In the documentation of a project I'm working on I came across the following sentence which immediately triggered an alarm for me:

when having several concrete classes that inherits from the same base class, logic which is common for all sub classes should NOT be implemented in the base class.

This is a pretty bold statement which kind of conflicts with everything I think of OOP.

The reason stated was testability. It said that when writing unit tests, if a common logic is implemented in the base class, it will be tested multiple times for each concrete sub class and cannot be mocked out.

Question

Where or how can one implement a common logic for multiple sub classes so it can be easily mocked when they are being tested?

Best Answer

You stumbled on one of the Bigger problems that tends to get swept under the rug in unit testing/TDD discussions. Well designed code from an object oriented perspective is generally hard to unit test, code that is easy to write unit tests for usually is compromising some paradigms of object oriented design.

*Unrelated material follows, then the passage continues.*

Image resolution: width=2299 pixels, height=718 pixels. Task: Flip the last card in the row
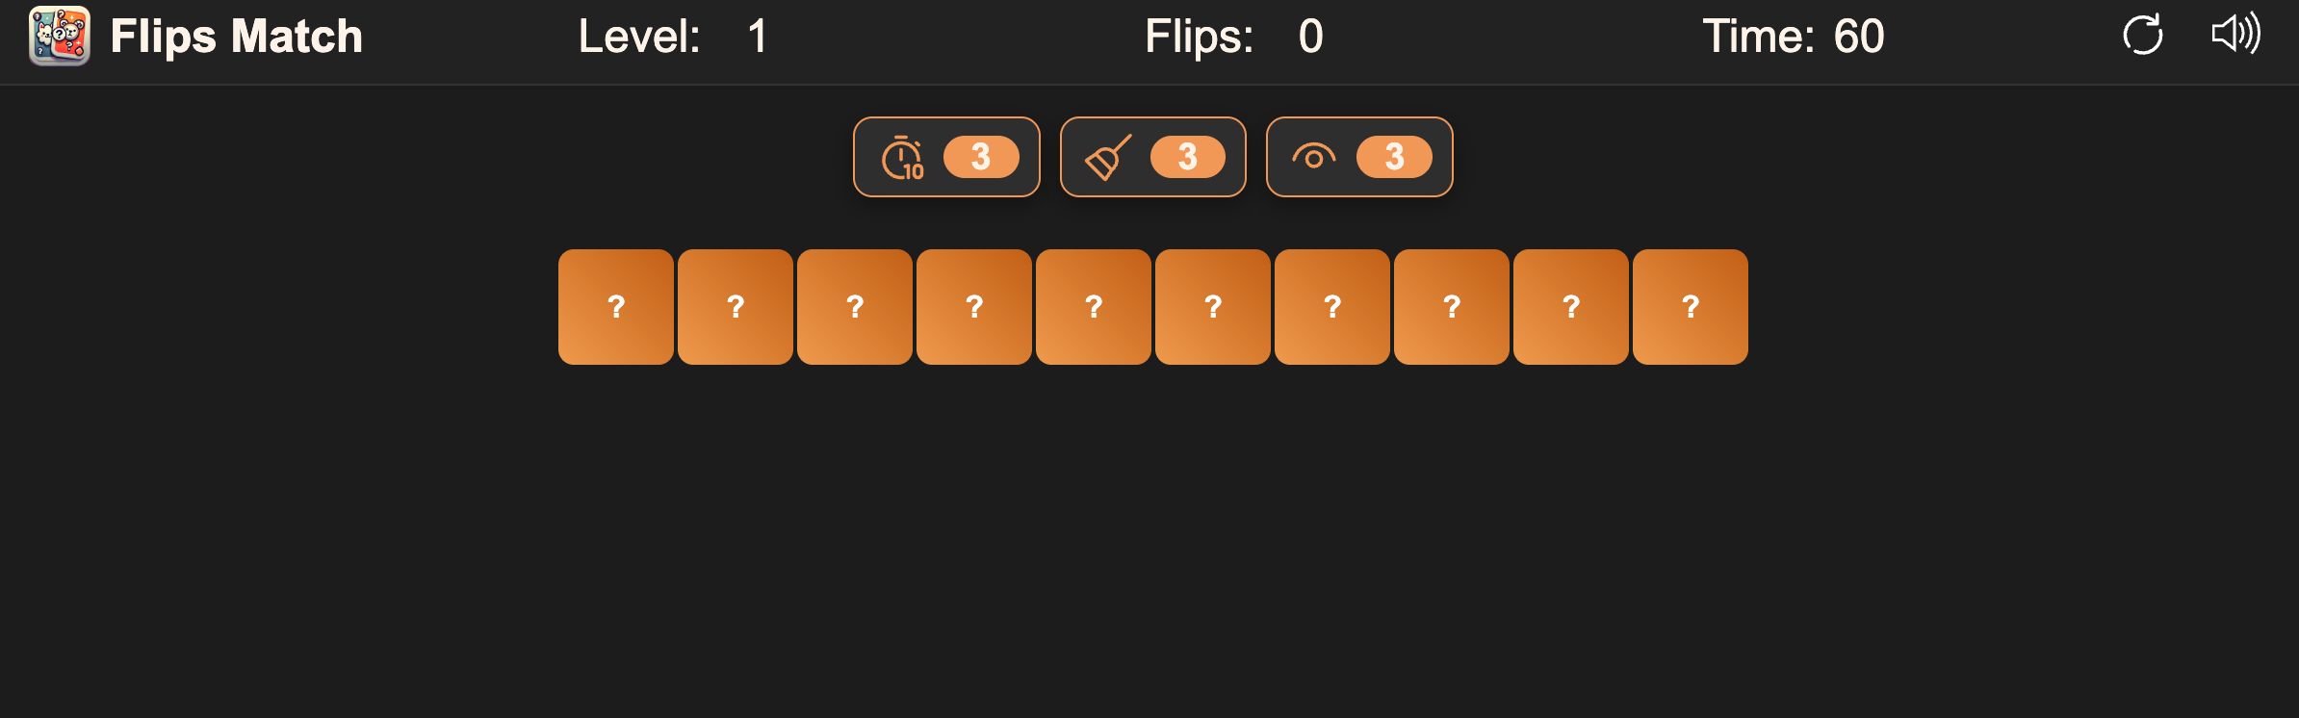coord(1691,307)

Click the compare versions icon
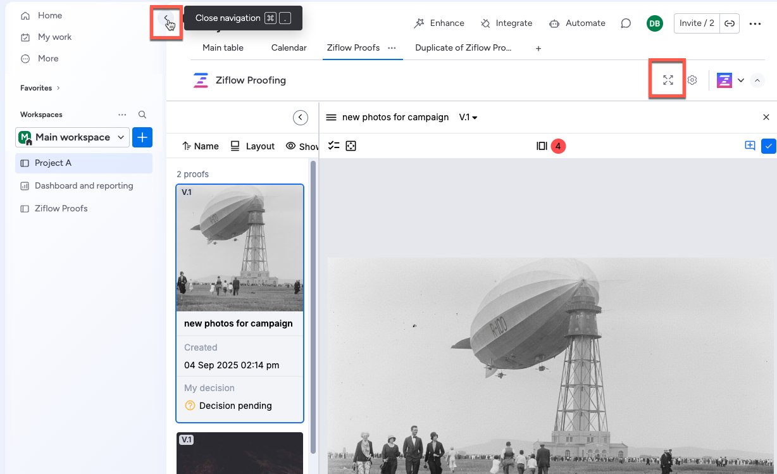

Most approaches to unit testing tend to drive towards a design that makes unit testing easier, which isn't bad depending on what rules you bend/break. These designs tend to over expose methods so they can be more easily isolated, using interfaces or utility classes to handle common code.

Dependency injection is one of the more popular ways to handle these situations. Here is a pretty simple example in C#. Essentially rather than inheriting directly from a base class, each class will instead implement an interface that is dependent upon an object that handles the common operations. This way you can simply pass MyMockedCommonClass instead of MyCommonClass in your unit tests. This also allows your code to still be pretty Object Oriented friendly.